Assignment - Print all entries word for word.

------ Extracted records

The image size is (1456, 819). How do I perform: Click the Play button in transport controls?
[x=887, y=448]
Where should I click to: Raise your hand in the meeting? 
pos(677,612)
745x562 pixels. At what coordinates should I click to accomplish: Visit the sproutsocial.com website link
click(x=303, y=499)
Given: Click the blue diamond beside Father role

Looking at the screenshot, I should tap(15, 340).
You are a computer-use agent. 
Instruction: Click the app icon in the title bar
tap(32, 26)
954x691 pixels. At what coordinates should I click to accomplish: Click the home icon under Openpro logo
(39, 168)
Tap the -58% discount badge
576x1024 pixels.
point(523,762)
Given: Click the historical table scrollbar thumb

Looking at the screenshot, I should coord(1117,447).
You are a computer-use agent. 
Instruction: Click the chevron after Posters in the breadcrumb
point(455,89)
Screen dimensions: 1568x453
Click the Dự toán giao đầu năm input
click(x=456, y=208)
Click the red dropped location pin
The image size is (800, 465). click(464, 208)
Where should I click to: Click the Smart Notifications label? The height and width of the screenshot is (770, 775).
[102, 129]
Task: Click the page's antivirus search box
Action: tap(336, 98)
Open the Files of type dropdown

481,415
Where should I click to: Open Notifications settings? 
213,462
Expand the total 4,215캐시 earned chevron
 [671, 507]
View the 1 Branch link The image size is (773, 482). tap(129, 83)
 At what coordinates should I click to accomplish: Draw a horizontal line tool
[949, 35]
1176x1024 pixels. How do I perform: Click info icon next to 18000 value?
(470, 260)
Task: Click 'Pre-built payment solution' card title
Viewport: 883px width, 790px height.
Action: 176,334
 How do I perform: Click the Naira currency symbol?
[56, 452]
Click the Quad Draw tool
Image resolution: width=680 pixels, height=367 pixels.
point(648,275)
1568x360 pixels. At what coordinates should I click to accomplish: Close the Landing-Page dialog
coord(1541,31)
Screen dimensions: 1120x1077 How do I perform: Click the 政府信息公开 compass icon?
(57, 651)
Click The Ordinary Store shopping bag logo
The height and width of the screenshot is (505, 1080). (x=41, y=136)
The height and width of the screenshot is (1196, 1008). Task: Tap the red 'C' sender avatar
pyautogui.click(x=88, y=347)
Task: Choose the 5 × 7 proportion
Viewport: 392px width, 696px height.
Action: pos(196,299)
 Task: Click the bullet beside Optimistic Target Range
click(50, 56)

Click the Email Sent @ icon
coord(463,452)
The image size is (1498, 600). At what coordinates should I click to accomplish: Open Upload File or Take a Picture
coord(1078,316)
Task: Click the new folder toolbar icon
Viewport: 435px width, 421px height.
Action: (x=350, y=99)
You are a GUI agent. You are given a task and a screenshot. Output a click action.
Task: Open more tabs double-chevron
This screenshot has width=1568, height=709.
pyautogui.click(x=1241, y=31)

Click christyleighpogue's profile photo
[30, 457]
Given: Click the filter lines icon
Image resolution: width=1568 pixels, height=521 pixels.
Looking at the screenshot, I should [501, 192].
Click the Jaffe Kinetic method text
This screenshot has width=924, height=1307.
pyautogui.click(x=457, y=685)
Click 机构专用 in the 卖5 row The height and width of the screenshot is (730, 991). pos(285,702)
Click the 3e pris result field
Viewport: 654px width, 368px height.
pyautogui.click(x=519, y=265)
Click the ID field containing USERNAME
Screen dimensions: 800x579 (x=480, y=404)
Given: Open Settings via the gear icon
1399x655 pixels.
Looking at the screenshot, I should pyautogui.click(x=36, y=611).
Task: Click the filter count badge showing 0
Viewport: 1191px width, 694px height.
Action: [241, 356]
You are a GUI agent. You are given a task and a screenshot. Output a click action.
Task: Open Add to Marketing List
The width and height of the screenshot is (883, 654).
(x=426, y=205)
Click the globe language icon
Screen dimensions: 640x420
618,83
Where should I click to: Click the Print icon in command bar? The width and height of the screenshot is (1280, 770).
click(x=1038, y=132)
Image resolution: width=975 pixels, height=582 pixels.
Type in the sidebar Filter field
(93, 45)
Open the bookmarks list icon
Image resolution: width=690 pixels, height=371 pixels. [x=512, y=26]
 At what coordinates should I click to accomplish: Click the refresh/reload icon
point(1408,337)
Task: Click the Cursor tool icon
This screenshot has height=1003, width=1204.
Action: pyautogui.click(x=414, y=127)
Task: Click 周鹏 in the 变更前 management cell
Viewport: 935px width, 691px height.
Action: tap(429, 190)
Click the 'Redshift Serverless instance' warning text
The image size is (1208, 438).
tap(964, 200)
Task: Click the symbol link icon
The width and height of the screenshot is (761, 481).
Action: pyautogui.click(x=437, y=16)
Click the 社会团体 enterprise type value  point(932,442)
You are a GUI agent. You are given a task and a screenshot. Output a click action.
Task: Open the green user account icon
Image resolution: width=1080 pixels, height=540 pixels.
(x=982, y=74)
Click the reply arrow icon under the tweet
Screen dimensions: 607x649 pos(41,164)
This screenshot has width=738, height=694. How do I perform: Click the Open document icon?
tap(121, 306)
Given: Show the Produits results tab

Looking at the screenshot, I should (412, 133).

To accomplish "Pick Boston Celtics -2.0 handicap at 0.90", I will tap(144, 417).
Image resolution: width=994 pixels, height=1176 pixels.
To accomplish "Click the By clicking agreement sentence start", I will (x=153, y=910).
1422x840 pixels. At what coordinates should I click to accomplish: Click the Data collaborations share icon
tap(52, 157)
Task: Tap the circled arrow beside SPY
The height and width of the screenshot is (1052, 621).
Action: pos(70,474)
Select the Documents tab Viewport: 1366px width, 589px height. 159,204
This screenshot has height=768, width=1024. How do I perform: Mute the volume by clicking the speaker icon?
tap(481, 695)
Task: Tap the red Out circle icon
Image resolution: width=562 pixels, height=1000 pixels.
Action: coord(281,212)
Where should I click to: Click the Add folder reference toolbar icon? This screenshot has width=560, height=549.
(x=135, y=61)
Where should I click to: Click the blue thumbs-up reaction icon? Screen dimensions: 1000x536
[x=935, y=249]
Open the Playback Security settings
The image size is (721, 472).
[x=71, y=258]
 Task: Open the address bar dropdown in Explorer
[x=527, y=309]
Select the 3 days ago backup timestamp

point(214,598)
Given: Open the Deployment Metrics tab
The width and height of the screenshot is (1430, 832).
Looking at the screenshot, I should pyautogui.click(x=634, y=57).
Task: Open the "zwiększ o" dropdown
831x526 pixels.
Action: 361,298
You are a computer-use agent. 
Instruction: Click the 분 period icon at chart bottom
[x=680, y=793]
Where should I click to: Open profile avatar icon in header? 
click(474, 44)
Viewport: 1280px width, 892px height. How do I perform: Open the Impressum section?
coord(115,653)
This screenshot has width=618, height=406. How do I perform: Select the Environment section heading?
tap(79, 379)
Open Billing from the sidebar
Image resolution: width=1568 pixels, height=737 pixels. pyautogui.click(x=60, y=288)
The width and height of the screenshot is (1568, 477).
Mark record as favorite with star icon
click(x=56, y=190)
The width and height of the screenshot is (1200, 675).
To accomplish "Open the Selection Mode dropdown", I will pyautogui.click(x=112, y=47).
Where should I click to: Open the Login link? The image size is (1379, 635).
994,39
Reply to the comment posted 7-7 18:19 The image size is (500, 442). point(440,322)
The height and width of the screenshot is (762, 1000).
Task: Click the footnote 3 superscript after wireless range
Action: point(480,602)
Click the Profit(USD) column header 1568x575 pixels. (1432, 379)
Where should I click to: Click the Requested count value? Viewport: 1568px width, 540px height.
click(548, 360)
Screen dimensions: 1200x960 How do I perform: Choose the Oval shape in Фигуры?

------------

Reply -
The image size is (1456, 819). How do I perform: Click the Play button in transport controls?
[x=887, y=448]
Where should I click to: Raise your hand in the meeting? 
pos(677,612)
745x562 pixels. At what coordinates should I click to accomplish: Visit the sproutsocial.com website link
click(x=303, y=499)
Given: Click the blue diamond beside Father role

Looking at the screenshot, I should tap(15, 340).
You are a computer-use agent. 
Instruction: Click the app icon in the title bar
tap(32, 26)
954x691 pixels. At what coordinates should I click to accomplish: Click the home icon under Openpro logo
(39, 168)
Tap the -58% discount badge
576x1024 pixels.
point(523,762)
Given: Click the historical table scrollbar thumb

Looking at the screenshot, I should coord(1117,447).
You are a computer-use agent. 
Instruction: Click the chevron after Posters in the breadcrumb
point(455,89)
Screen dimensions: 1568x453
Click the Dự toán giao đầu năm input
click(x=456, y=208)
Click the red dropped location pin
The image size is (800, 465). click(464, 208)
Where should I click to: Click the Smart Notifications label? The height and width of the screenshot is (770, 775).
[102, 129]
Task: Click the page's antivirus search box
Action: tap(336, 98)
Open the Files of type dropdown

481,415
Where should I click to: Open Notifications settings? 
213,462
Expand the total 4,215캐시 earned chevron
 [671, 507]
View the 1 Branch link The image size is (773, 482). tap(129, 83)
 At what coordinates should I click to accomplish: Draw a horizontal line tool
[949, 35]
1176x1024 pixels. How do I perform: Click info icon next to 18000 value?
(470, 260)
Task: Click 'Pre-built payment solution' card title
Viewport: 883px width, 790px height.
Action: 176,334
 How do I perform: Click the Naira currency symbol?
[56, 452]
Click the Quad Draw tool
Image resolution: width=680 pixels, height=367 pixels.
point(648,275)
1568x360 pixels. At what coordinates should I click to accomplish: Close the Landing-Page dialog
coord(1541,31)
Screen dimensions: 1120x1077 How do I perform: Click the 政府信息公开 compass icon?
(57, 651)
Click The Ordinary Store shopping bag logo
The height and width of the screenshot is (505, 1080). (x=41, y=136)
The height and width of the screenshot is (1196, 1008). Task: Tap the red 'C' sender avatar
pyautogui.click(x=88, y=347)
Task: Choose the 5 × 7 proportion
Viewport: 392px width, 696px height.
Action: pos(196,299)
 Task: Click the bullet beside Optimistic Target Range
click(50, 56)

Click the Email Sent @ icon
coord(463,452)
The image size is (1498, 600). At what coordinates should I click to accomplish: Open Upload File or Take a Picture
coord(1078,316)
Task: Click the new folder toolbar icon
Viewport: 435px width, 421px height.
Action: (x=350, y=99)
You are a GUI agent. You are given a task and a screenshot. Output a click action.
Task: Open more tabs double-chevron
This screenshot has width=1568, height=709.
pyautogui.click(x=1241, y=31)

Click christyleighpogue's profile photo
[30, 457]
Given: Click the filter lines icon
Image resolution: width=1568 pixels, height=521 pixels.
Looking at the screenshot, I should [501, 192].
Click the Jaffe Kinetic method text
This screenshot has width=924, height=1307.
pyautogui.click(x=457, y=685)
Click 机构专用 in the 卖5 row The height and width of the screenshot is (730, 991). pos(285,702)
Click the 3e pris result field
Viewport: 654px width, 368px height.
pyautogui.click(x=519, y=265)
Click the ID field containing USERNAME
Screen dimensions: 800x579 (x=480, y=404)
Given: Open Settings via the gear icon
1399x655 pixels.
Looking at the screenshot, I should pyautogui.click(x=36, y=611).
Task: Click the filter count badge showing 0
Viewport: 1191px width, 694px height.
Action: [241, 356]
You are a GUI agent. You are given a task and a screenshot. Output a click action.
Task: Open Add to Marketing List
The width and height of the screenshot is (883, 654).
(x=426, y=205)
Click the globe language icon
Screen dimensions: 640x420
618,83
Where should I click to: Click the Print icon in command bar? The width and height of the screenshot is (1280, 770).
click(x=1038, y=132)
Image resolution: width=975 pixels, height=582 pixels.
Type in the sidebar Filter field
(93, 45)
Open the bookmarks list icon
Image resolution: width=690 pixels, height=371 pixels. [x=512, y=26]
 At what coordinates should I click to accomplish: Click the refresh/reload icon
point(1408,337)
Task: Click the Cursor tool icon
This screenshot has height=1003, width=1204.
Action: pyautogui.click(x=414, y=127)
Task: Click 周鹏 in the 变更前 management cell
Viewport: 935px width, 691px height.
Action: tap(429, 190)
Click the 'Redshift Serverless instance' warning text
The image size is (1208, 438).
tap(964, 200)
Task: Click the symbol link icon
The width and height of the screenshot is (761, 481).
Action: pyautogui.click(x=437, y=16)
Click the 社会团体 enterprise type value  point(932,442)
You are a GUI agent. You are given a task and a screenshot. Output a click action.
Task: Open the green user account icon
Image resolution: width=1080 pixels, height=540 pixels.
(x=982, y=74)
Click the reply arrow icon under the tweet
Screen dimensions: 607x649 pos(41,164)
This screenshot has width=738, height=694. How do I perform: Click the Open document icon?
tap(121, 306)
Given: Show the Produits results tab

Looking at the screenshot, I should (412, 133).

To accomplish "Pick Boston Celtics -2.0 handicap at 0.90", I will tap(144, 417).
Image resolution: width=994 pixels, height=1176 pixels.
To accomplish "Click the By clicking agreement sentence start", I will (x=153, y=910).
1422x840 pixels. At what coordinates should I click to accomplish: Click the Data collaborations share icon
tap(52, 157)
Task: Tap the circled arrow beside SPY
The height and width of the screenshot is (1052, 621).
Action: pos(70,474)
Select the Documents tab Viewport: 1366px width, 589px height. 159,204
This screenshot has height=768, width=1024. How do I perform: Mute the volume by clicking the speaker icon?
tap(481, 695)
Task: Tap the red Out circle icon
Image resolution: width=562 pixels, height=1000 pixels.
Action: coord(281,212)
Where should I click to: Click the Add folder reference toolbar icon? This screenshot has width=560, height=549.
(x=135, y=61)
Where should I click to: Click the blue thumbs-up reaction icon? Screen dimensions: 1000x536
[x=935, y=249]
Open the Playback Security settings
The image size is (721, 472).
[x=71, y=258]
 Task: Open the address bar dropdown in Explorer
[x=527, y=309]
Select the 3 days ago backup timestamp

point(214,598)
Given: Open the Deployment Metrics tab
The width and height of the screenshot is (1430, 832).
Looking at the screenshot, I should pyautogui.click(x=634, y=57).
Task: Open the "zwiększ o" dropdown
831x526 pixels.
Action: 361,298
You are a computer-use agent. 
Instruction: Click the 분 period icon at chart bottom
[x=680, y=793]
Where should I click to: Open profile avatar icon in header? 
click(474, 44)
Viewport: 1280px width, 892px height. How do I perform: Open the Impressum section?
coord(115,653)
This screenshot has width=618, height=406. How do I perform: Select the Environment section heading?
tap(79, 379)
Open Billing from the sidebar
Image resolution: width=1568 pixels, height=737 pixels. pyautogui.click(x=60, y=288)
The width and height of the screenshot is (1568, 477).
Mark record as favorite with star icon
click(x=56, y=190)
The width and height of the screenshot is (1200, 675).
To accomplish "Open the Selection Mode dropdown", I will pyautogui.click(x=112, y=47).
Where should I click to: Open the Login link? The image size is (1379, 635).
994,39
Reply to the comment posted 7-7 18:19 The image size is (500, 442). point(440,322)
The height and width of the screenshot is (762, 1000).
Task: Click the footnote 3 superscript after wireless range
Action: point(480,602)
Click the Profit(USD) column header 1568x575 pixels. (1432, 379)
Where should I click to: Click the Requested count value? Viewport: 1568px width, 540px height.
click(548, 360)
Screen dimensions: 1200x960 How do I perform: Choose the Oval shape in Фигуры?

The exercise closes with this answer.